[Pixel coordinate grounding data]
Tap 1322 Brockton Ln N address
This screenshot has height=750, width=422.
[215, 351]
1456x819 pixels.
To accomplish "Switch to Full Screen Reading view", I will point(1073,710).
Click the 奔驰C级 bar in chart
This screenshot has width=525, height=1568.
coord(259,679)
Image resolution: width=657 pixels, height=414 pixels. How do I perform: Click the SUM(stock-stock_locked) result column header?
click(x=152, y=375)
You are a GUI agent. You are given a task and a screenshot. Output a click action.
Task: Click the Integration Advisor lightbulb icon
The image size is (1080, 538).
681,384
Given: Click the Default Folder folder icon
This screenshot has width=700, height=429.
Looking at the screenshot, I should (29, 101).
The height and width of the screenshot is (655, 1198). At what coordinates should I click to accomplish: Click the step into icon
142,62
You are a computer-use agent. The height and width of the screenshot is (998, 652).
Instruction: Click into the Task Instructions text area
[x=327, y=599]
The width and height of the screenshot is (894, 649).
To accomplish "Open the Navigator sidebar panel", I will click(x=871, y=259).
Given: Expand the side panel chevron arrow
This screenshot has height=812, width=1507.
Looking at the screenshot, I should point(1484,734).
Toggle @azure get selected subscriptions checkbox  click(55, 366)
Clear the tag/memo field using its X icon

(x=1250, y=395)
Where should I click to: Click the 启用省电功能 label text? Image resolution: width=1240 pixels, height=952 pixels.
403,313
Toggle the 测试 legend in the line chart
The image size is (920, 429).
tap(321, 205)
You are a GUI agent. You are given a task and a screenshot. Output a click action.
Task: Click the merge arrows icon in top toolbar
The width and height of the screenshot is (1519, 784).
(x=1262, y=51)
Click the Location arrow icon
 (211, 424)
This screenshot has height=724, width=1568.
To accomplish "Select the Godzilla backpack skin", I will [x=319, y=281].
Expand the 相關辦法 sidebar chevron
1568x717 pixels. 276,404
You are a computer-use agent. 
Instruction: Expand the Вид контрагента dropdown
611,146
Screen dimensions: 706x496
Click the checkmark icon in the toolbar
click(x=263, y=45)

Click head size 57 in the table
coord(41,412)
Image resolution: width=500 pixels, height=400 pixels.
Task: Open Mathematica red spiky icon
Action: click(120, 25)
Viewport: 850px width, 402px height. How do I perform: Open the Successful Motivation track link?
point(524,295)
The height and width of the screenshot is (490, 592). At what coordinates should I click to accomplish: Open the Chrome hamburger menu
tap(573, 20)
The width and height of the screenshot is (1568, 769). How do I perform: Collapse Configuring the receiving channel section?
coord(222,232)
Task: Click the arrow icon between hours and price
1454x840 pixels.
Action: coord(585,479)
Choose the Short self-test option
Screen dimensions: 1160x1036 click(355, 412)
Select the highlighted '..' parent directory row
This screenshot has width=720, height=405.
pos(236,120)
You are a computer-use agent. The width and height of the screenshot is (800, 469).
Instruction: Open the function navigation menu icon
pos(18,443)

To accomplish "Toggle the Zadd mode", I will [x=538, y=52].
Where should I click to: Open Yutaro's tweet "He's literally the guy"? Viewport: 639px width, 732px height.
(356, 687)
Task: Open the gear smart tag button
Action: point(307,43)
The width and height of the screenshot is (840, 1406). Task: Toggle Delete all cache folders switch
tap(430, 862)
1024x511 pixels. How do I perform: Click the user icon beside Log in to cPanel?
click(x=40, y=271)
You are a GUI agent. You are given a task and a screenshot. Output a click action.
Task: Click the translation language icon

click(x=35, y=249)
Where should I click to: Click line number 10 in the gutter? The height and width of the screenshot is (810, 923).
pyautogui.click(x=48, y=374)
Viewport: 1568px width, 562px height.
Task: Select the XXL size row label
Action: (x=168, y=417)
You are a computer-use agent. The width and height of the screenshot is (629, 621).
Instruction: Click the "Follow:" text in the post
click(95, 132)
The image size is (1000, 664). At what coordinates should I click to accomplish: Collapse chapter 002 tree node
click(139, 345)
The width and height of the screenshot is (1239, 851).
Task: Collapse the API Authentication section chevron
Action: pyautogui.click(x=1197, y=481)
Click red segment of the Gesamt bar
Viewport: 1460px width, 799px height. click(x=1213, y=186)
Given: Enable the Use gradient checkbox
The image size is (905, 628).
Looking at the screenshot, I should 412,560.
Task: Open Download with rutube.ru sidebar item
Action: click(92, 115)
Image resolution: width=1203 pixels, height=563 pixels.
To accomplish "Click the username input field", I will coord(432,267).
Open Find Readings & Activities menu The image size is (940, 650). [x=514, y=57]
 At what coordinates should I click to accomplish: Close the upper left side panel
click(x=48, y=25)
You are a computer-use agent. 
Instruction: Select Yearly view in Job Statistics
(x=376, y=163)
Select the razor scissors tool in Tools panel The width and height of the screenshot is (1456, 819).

Description of the task — Reproduce the preceding entries exactly and completely.

Task answer —
Tap 1322 Brockton Ln N address
This screenshot has height=750, width=422.
[215, 351]
1456x819 pixels.
To accomplish "Switch to Full Screen Reading view", I will point(1073,710).
Click the 奔驰C级 bar in chart
This screenshot has width=525, height=1568.
coord(259,679)
Image resolution: width=657 pixels, height=414 pixels. How do I perform: Click the SUM(stock-stock_locked) result column header?
click(x=152, y=375)
You are a GUI agent. You are given a task and a screenshot. Output a click action.
Task: Click the Integration Advisor lightbulb icon
The image size is (1080, 538).
681,384
Given: Click the Default Folder folder icon
This screenshot has width=700, height=429.
Looking at the screenshot, I should (29, 101).
The height and width of the screenshot is (655, 1198). At what coordinates should I click to accomplish: Click the step into icon
142,62
You are a computer-use agent. The height and width of the screenshot is (998, 652).
Instruction: Click into the Task Instructions text area
[x=327, y=599]
The width and height of the screenshot is (894, 649).
To accomplish "Open the Navigator sidebar panel", I will click(x=871, y=259).
Given: Expand the side panel chevron arrow
This screenshot has height=812, width=1507.
Looking at the screenshot, I should point(1484,734).
Toggle @azure get selected subscriptions checkbox  click(55, 366)
Clear the tag/memo field using its X icon

(x=1250, y=395)
Where should I click to: Click the 启用省电功能 label text? Image resolution: width=1240 pixels, height=952 pixels.
403,313
Toggle the 测试 legend in the line chart
The image size is (920, 429).
tap(321, 205)
You are a GUI agent. You are given a task and a screenshot. Output a click action.
Task: Click the merge arrows icon in top toolbar
The width and height of the screenshot is (1519, 784).
(x=1262, y=51)
Click the Location arrow icon
 (211, 424)
This screenshot has height=724, width=1568.
To accomplish "Select the Godzilla backpack skin", I will [x=319, y=281].
Expand the 相關辦法 sidebar chevron
1568x717 pixels. 276,404
You are a computer-use agent. 
Instruction: Expand the Вид контрагента dropdown
611,146
Screen dimensions: 706x496
Click the checkmark icon in the toolbar
click(x=263, y=45)

Click head size 57 in the table
coord(41,412)
Image resolution: width=500 pixels, height=400 pixels.
Task: Open Mathematica red spiky icon
Action: click(120, 25)
Viewport: 850px width, 402px height. How do I perform: Open the Successful Motivation track link?
point(524,295)
The height and width of the screenshot is (490, 592). At what coordinates should I click to accomplish: Open the Chrome hamburger menu
tap(573, 20)
The width and height of the screenshot is (1568, 769). How do I perform: Collapse Configuring the receiving channel section?
coord(222,232)
Task: Click the arrow icon between hours and price
1454x840 pixels.
Action: coord(585,479)
Choose the Short self-test option
Screen dimensions: 1160x1036 click(355, 412)
Select the highlighted '..' parent directory row
This screenshot has width=720, height=405.
pos(236,120)
You are a computer-use agent. The width and height of the screenshot is (800, 469).
Instruction: Open the function navigation menu icon
pos(18,443)

To accomplish "Toggle the Zadd mode", I will [x=538, y=52].
Where should I click to: Open Yutaro's tweet "He's literally the guy"? Viewport: 639px width, 732px height.
(356, 687)
Task: Open the gear smart tag button
Action: point(307,43)
The width and height of the screenshot is (840, 1406). Task: Toggle Delete all cache folders switch
tap(430, 862)
1024x511 pixels. How do I perform: Click the user icon beside Log in to cPanel?
click(x=40, y=271)
You are a GUI agent. You are given a task and a screenshot. Output a click action.
Task: Click the translation language icon

click(x=35, y=249)
Where should I click to: Click line number 10 in the gutter? The height and width of the screenshot is (810, 923).
pyautogui.click(x=48, y=374)
Viewport: 1568px width, 562px height.
Task: Select the XXL size row label
Action: (x=168, y=417)
You are a computer-use agent. The width and height of the screenshot is (629, 621).
Instruction: Click the "Follow:" text in the post
click(95, 132)
The image size is (1000, 664). At what coordinates should I click to accomplish: Collapse chapter 002 tree node
click(139, 345)
The width and height of the screenshot is (1239, 851).
Task: Collapse the API Authentication section chevron
Action: pyautogui.click(x=1197, y=481)
Click red segment of the Gesamt bar
Viewport: 1460px width, 799px height. click(x=1213, y=186)
Given: Enable the Use gradient checkbox
The image size is (905, 628).
Looking at the screenshot, I should 412,560.
Task: Open Download with rutube.ru sidebar item
Action: click(92, 115)
Image resolution: width=1203 pixels, height=563 pixels.
To accomplish "Click the username input field", I will coord(432,267).
Open Find Readings & Activities menu The image size is (940, 650). [x=514, y=57]
 At what coordinates should I click to accomplish: Close the upper left side panel
click(x=48, y=25)
You are a computer-use agent. 
Instruction: Select Yearly view in Job Statistics
(x=376, y=163)
Select the razor scissors tool in Tools panel The width and height of the screenshot is (1456, 819).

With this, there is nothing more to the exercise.